§ SCHRIFTLICHE AUFGABE
Schreibe die folgende Auflistung vollständig als durchnummerierte Aufzählung um. Leerzeilen entfallen dabei.

§ DIE DATEN
★ ★ ★ ★ ★ ★ ★

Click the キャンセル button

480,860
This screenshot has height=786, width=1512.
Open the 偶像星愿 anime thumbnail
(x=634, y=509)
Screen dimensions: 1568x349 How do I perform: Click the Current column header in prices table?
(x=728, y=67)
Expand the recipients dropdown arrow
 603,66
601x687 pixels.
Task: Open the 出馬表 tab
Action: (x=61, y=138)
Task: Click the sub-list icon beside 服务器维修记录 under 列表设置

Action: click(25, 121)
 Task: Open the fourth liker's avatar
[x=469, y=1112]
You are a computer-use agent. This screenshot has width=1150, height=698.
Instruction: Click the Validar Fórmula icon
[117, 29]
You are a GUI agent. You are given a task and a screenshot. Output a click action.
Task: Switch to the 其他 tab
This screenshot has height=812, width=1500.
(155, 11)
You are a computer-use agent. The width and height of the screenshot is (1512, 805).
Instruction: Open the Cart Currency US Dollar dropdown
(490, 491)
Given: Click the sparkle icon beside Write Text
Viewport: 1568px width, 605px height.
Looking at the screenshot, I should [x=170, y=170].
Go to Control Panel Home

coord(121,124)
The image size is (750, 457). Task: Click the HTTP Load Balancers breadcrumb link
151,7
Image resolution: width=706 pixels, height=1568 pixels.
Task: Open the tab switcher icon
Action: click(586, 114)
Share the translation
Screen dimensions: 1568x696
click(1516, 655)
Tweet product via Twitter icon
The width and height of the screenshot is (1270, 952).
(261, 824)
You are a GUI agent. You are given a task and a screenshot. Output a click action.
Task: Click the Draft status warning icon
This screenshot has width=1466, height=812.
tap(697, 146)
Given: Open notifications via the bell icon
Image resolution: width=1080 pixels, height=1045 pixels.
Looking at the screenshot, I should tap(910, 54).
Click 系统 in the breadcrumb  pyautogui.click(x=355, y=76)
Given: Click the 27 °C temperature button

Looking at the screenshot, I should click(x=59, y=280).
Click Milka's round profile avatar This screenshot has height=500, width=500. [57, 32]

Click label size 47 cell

★ ★ ★ ★ ★ ★ ★

§ LÖSUNG
1. Click the キャンセル button
2. 480,860
3. This screenshot has height=786, width=1512.
4. Open the 偶像星愿 anime thumbnail
5. (x=634, y=509)
6. Screen dimensions: 1568x349 How do I perform: Click the Current column header in prices table?
7. (x=728, y=67)
8. Expand the recipients dropdown arrow
9.  603,66
10. 601x687 pixels.
11. Task: Open the 出馬表 tab
12. Action: (x=61, y=138)
13. Task: Click the sub-list icon beside 服务器维修记录 under 列表设置
14. Action: click(25, 121)
15.  Task: Open the fourth liker's avatar
16. [x=469, y=1112]
17. You are a computer-use agent. This screenshot has width=1150, height=698.
18. Instruction: Click the Validar Fórmula icon
19. [117, 29]
20. You are a GUI agent. You are given a task and a screenshot. Output a click action.
21. Task: Switch to the 其他 tab
22. This screenshot has height=812, width=1500.
23. (155, 11)
24. You are a computer-use agent. The width and height of the screenshot is (1512, 805).
25. Instruction: Open the Cart Currency US Dollar dropdown
26. (490, 491)
27. Given: Click the sparkle icon beside Write Text
28. Viewport: 1568px width, 605px height.
29. Looking at the screenshot, I should [x=170, y=170].
30. Go to Control Panel Home
31. coord(121,124)
32. The image size is (750, 457). Task: Click the HTTP Load Balancers breadcrumb link
33. 151,7
34. Image resolution: width=706 pixels, height=1568 pixels.
35. Task: Open the tab switcher icon
36. Action: click(586, 114)
37. Share the translation
38. Screen dimensions: 1568x696
39. click(1516, 655)
40. Tweet product via Twitter icon
41. The width and height of the screenshot is (1270, 952).
42. (261, 824)
43. You are a GUI agent. You are given a task and a screenshot. Output a click action.
44. Task: Click the Draft status warning icon
45. This screenshot has width=1466, height=812.
46. tap(697, 146)
47. Given: Open notifications via the bell icon
48. Image resolution: width=1080 pixels, height=1045 pixels.
49. Looking at the screenshot, I should tap(910, 54).
50. Click 系统 in the breadcrumb  pyautogui.click(x=355, y=76)
51. Given: Click the 27 °C temperature button
52. Looking at the screenshot, I should click(x=59, y=280).
53. Click Milka's round profile avatar This screenshot has height=500, width=500. [57, 32]
54. Click label size 47 cell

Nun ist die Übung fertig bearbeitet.